Peak Oil News : Prices Continue to Surge
The peak oil crisis: The silly season Is upon us
by Tom Whipple
During the past week, the surge in oil prices continued with crude, gasoline and diesel prices all hitting new highs.
U.S. gasoline consumption may be down by a few tenths of a percent (which seems logical) or then again, it may be up a bit in recent weeks depending on which numbers you are reading. Our Presidential candidates, or at least their handlers, are beginning to grasp that we have a problem here and are beginning to make proposals.

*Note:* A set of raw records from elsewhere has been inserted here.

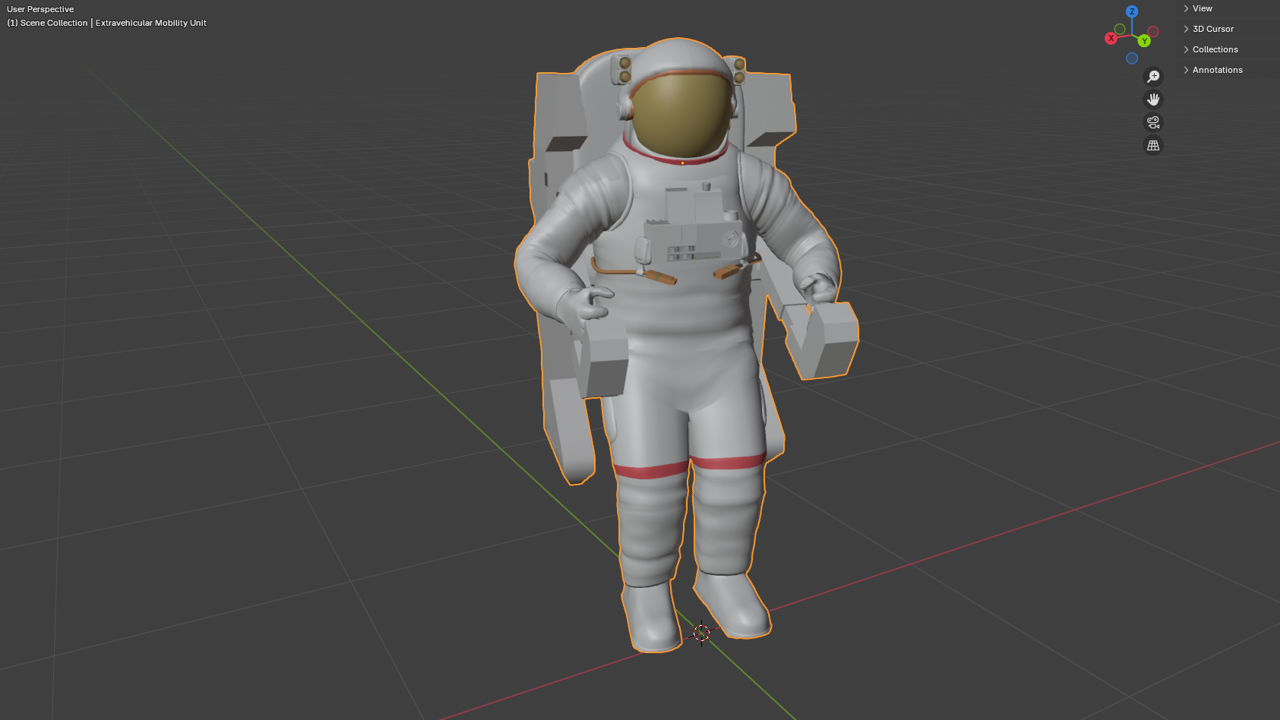Image resolution: width=1280 pixels, height=720 pixels.
Task: Toggle perspective/orthographic grid icon
Action: 1153,146
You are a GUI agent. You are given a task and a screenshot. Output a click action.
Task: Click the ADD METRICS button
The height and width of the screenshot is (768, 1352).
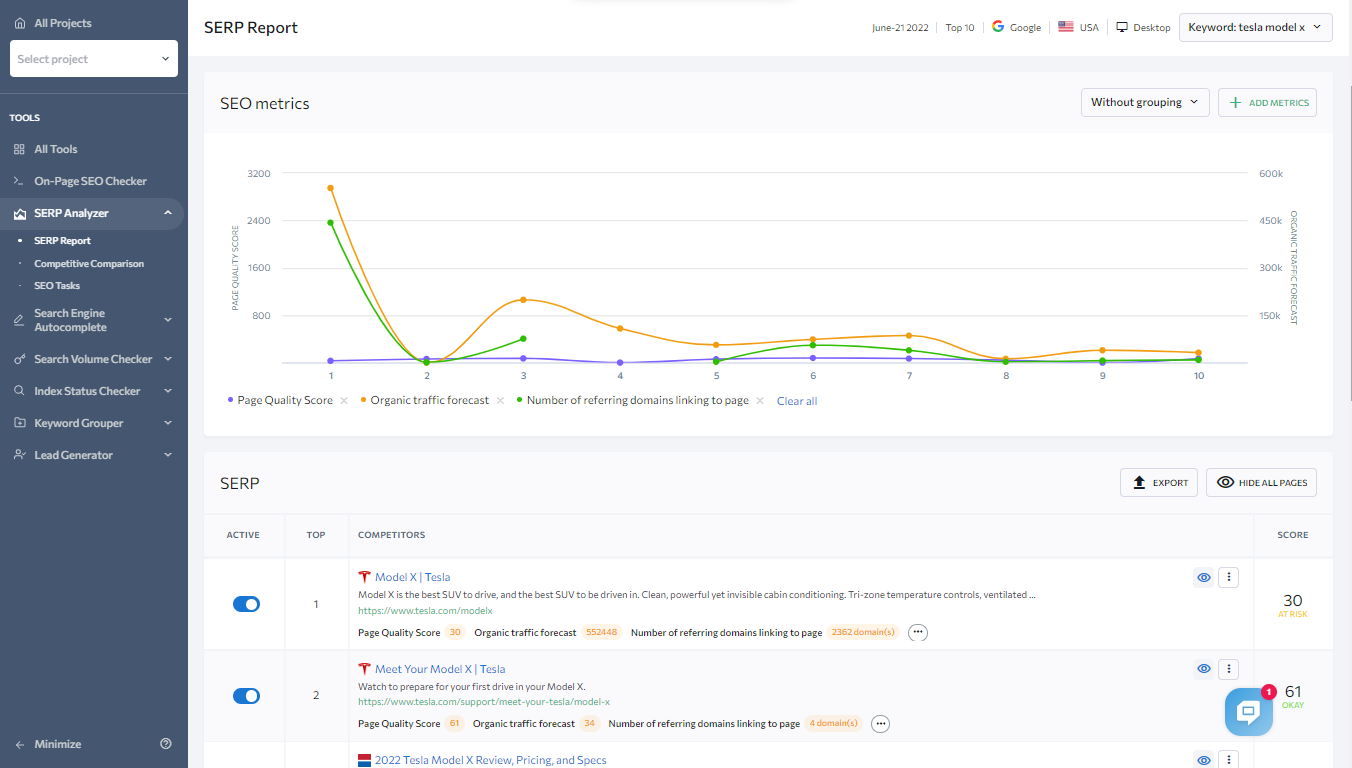click(x=1267, y=102)
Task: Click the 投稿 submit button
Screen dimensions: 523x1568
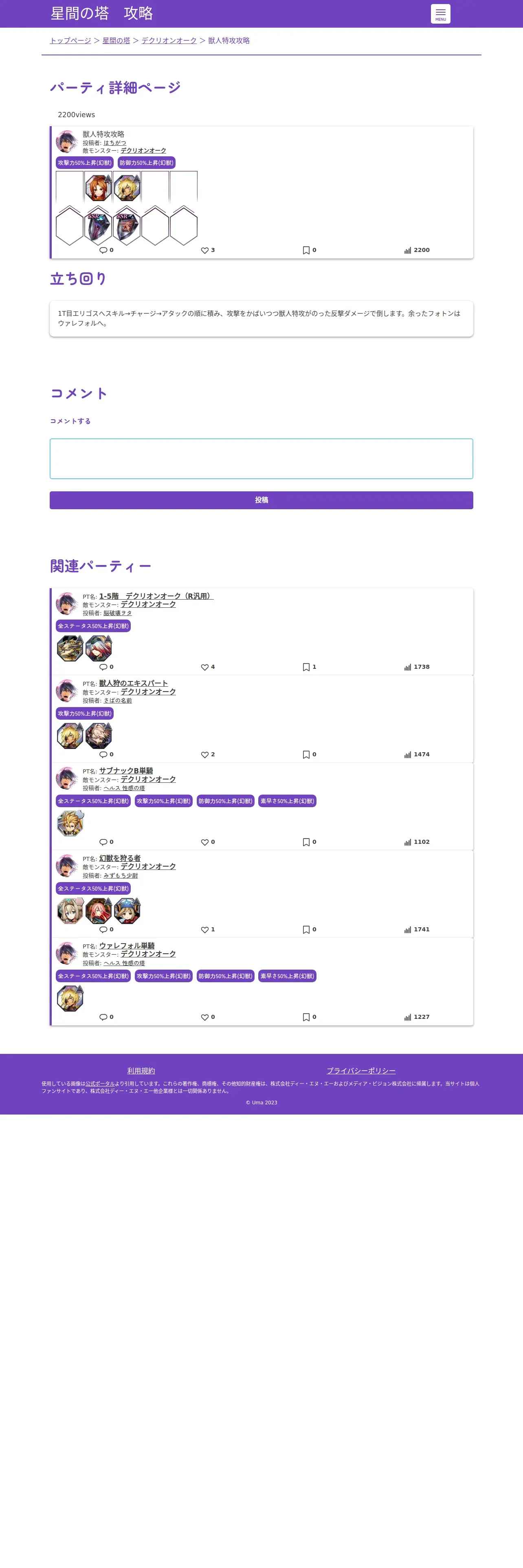Action: coord(261,500)
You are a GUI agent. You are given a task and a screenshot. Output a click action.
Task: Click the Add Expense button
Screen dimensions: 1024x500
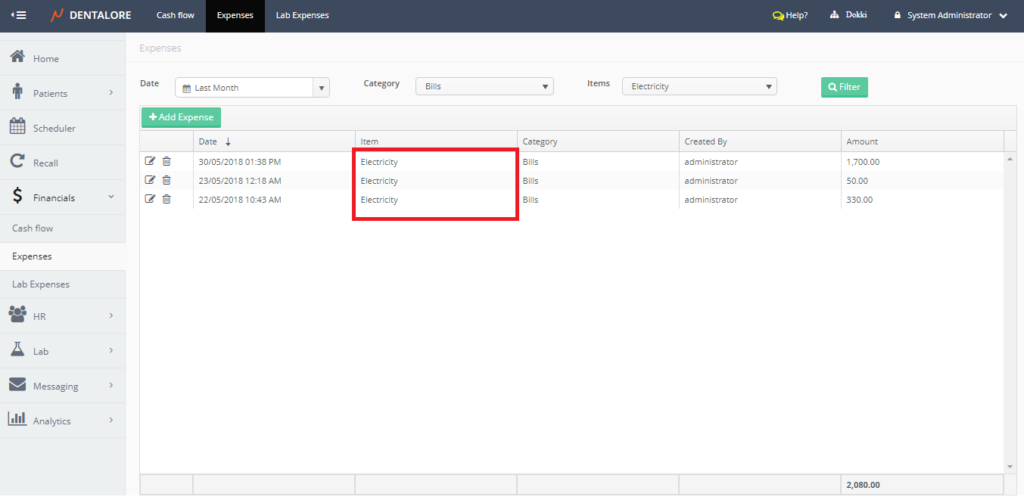coord(181,118)
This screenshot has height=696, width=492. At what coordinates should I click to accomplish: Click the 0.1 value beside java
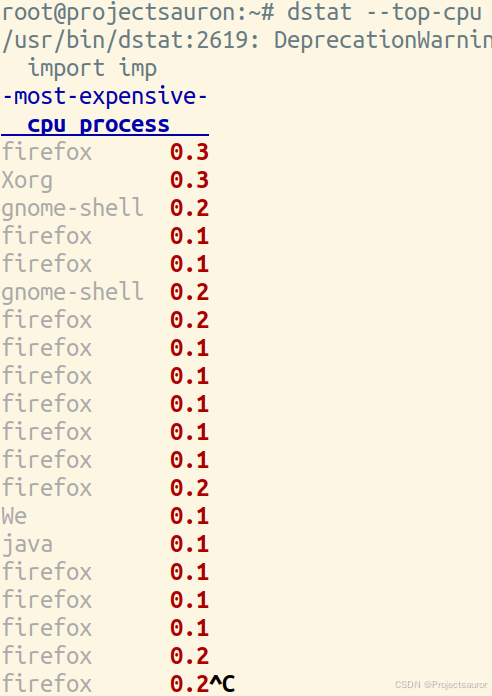click(190, 544)
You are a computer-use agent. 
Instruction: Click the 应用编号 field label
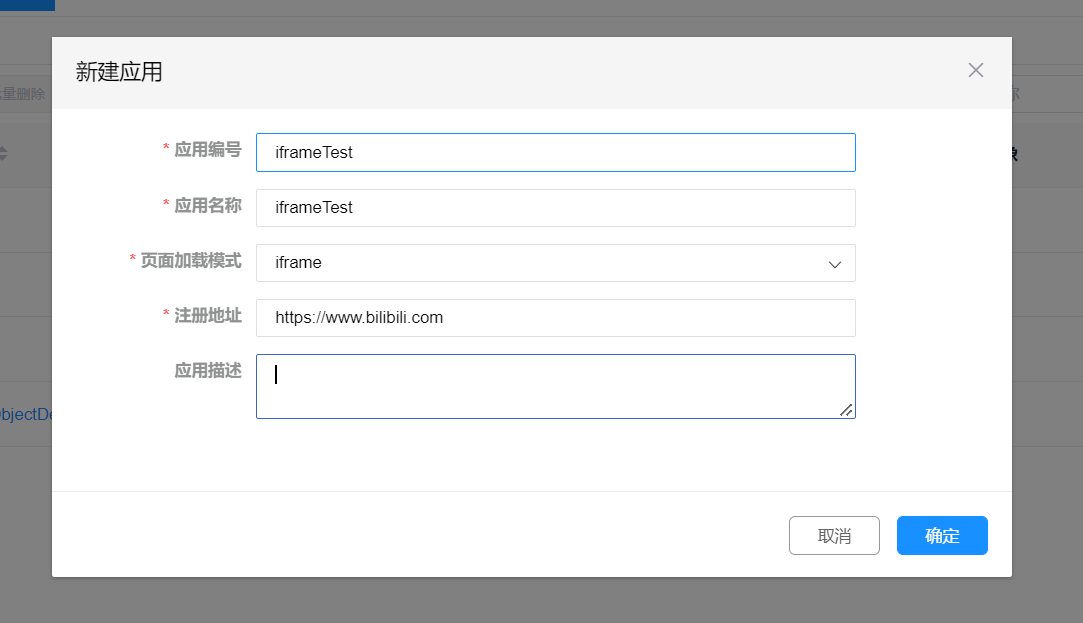[207, 149]
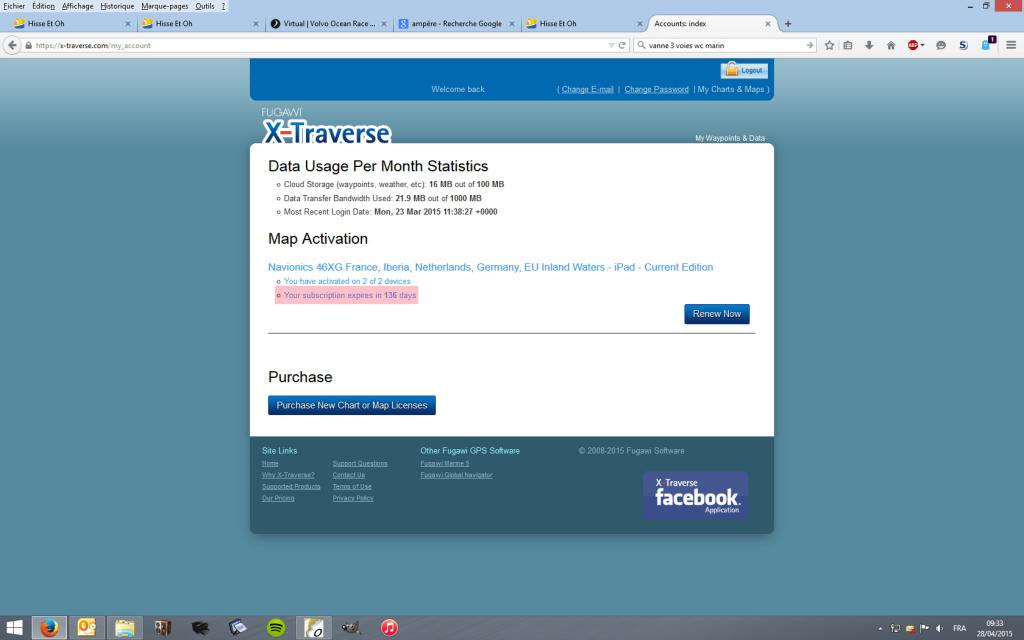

We have clearly entered the silly season, for all three major candidates now have endorsed the notion that the U.S. should stop buying oil for its strategic reserve in order to force prices back down. This might sound sensible until you learn that the U.S. is only squirreling away eight ten-thousandths of the world’s production each day. The Republican candidate for President is now calling for a “holiday” that would suspend the 18.4 cent a gallon federal gas tax. This proposal of course will never pass, but if it should, the hoped-for jump in gasoline sales will quickly move gas prices higher. At a time when prices are rising about 5 cents a week, cutting taxes is unlikely to boost Hummer sales.
Up on Capitol Hill a lot of folks are worried, but as yet few have mustered the courage to propose realistic solutions. Some are beating on the oil companies and are calling for the umpteenth investigation of gas prices. Others want to yank the $18 billion annual tax break the oil industry gets and move the money to researching renewables. The rest just want to increase drilling for oil somewhere – usually in the Atlantic or Alaska -- without mentioning that at best it would take decades to produce the oil should some be found. No one wants to mention that our energy crisis now seems months, or perhaps less, away.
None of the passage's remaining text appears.